↓

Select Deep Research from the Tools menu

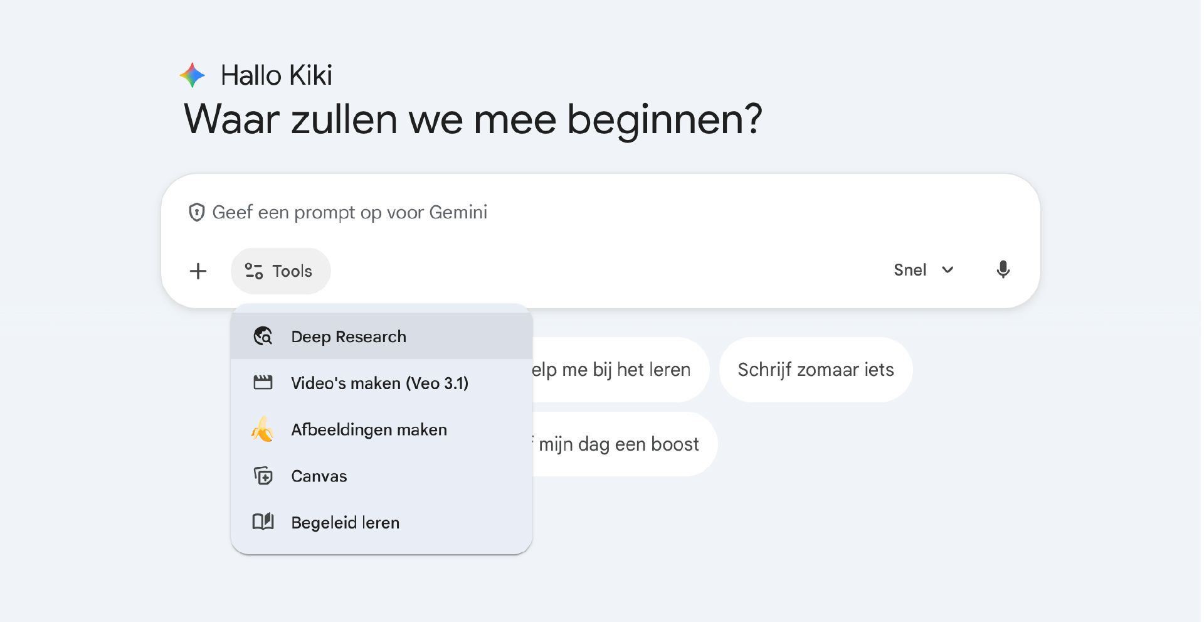[349, 337]
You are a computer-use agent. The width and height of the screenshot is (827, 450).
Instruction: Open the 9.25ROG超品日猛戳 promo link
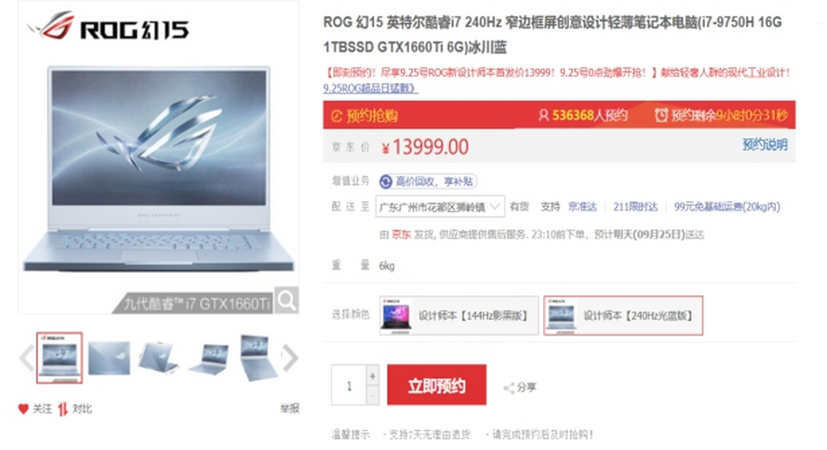(370, 88)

↑

▶ EXERCISE BRIEF
Leave the pictures aside and output each entry exactly as it stands.

▶ EXPECTED ANSWER
Select Deep Research from the Tools menu

[349, 337]
You are a computer-use agent. The width and height of the screenshot is (827, 450).
Instruction: Open the 9.25ROG超品日猛戳 promo link
(370, 88)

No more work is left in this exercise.